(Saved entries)
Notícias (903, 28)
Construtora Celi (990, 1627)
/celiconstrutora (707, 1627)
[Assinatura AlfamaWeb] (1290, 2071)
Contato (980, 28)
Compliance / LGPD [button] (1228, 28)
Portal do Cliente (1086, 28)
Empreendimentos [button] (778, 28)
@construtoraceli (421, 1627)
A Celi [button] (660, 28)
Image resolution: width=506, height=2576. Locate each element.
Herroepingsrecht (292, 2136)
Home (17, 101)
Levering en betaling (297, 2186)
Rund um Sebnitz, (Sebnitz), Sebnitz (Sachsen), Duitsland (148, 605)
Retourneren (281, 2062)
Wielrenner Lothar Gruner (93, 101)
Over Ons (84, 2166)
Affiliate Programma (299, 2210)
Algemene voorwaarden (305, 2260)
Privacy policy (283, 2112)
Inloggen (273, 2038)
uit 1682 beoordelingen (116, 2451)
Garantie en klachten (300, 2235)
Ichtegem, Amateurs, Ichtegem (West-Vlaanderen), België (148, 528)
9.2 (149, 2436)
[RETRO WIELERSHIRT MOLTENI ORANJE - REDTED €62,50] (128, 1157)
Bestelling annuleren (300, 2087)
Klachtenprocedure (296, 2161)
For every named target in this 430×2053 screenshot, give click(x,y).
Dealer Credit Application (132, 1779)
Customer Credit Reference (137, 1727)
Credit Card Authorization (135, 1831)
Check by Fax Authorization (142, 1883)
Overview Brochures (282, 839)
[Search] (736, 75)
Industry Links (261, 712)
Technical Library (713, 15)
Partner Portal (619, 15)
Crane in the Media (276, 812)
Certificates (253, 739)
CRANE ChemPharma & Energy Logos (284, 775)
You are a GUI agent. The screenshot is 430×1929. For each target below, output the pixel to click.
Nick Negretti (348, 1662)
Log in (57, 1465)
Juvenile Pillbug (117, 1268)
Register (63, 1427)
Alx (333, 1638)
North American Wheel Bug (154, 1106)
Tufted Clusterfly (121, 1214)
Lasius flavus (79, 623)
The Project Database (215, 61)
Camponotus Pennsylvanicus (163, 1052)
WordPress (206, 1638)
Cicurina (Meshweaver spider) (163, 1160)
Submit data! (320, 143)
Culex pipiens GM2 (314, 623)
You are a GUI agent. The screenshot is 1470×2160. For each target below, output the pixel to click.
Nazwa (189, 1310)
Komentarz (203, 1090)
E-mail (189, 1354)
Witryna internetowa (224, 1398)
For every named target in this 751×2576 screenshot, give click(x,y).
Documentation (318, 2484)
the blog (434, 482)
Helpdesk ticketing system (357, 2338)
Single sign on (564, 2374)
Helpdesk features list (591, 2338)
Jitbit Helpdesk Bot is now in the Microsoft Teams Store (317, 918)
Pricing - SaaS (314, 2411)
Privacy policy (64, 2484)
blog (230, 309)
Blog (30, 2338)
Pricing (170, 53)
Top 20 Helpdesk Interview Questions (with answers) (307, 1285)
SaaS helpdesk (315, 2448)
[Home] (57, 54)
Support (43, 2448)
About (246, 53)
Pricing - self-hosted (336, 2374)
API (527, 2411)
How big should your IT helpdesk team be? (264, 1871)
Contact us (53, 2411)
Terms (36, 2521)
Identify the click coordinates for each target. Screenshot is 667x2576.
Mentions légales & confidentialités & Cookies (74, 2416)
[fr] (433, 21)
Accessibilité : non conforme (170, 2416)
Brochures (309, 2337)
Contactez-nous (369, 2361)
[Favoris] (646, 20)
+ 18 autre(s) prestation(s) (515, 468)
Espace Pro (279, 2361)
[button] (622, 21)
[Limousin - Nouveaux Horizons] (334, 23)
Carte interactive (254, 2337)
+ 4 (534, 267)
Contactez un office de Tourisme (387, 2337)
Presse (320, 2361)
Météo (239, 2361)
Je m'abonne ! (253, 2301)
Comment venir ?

_Exercise_
Each line from the one that contains "For every named target in this 751×2576" through the end of the records must be repeated exactly. No other line belongs in the answer.

_Task solution_
For every named target in this 751×2576 screenshot, give click(x,y).
Documentation (318, 2484)
the blog (434, 482)
Helpdesk ticketing system (357, 2338)
Single sign on (564, 2374)
Helpdesk features list (591, 2338)
Jitbit Helpdesk Bot is now in the Microsoft Teams Store (317, 918)
Pricing - SaaS (314, 2411)
Privacy policy (64, 2484)
blog (230, 309)
Blog (30, 2338)
Pricing (170, 53)
Top 20 Helpdesk Interview Questions (with answers) (307, 1285)
SaaS helpdesk (315, 2448)
[Home] (57, 54)
Support (43, 2448)
About (246, 53)
Pricing - self-hosted (336, 2374)
API (527, 2411)
How big should your IT helpdesk team be? (264, 1871)
Contact us (53, 2411)
Terms (36, 2521)
Identify the click coordinates for each target. Screenshot is 667x2576.
Mentions légales & confidentialités & Cookies (74, 2416)
[fr] (433, 21)
Accessibilité : non conforme (170, 2416)
Brochures (309, 2337)
Contactez-nous (369, 2361)
[Favoris] (646, 20)
+ 18 autre(s) prestation(s) (515, 468)
Espace Pro (279, 2361)
[button] (622, 21)
[Limousin - Nouveaux Horizons] (334, 23)
Carte interactive (254, 2337)
+ 4 (534, 267)
Contactez un office de Tourisme (387, 2337)
Presse (320, 2361)
Météo (239, 2361)
Je m'abonne ! (253, 2301)
Comment venir ?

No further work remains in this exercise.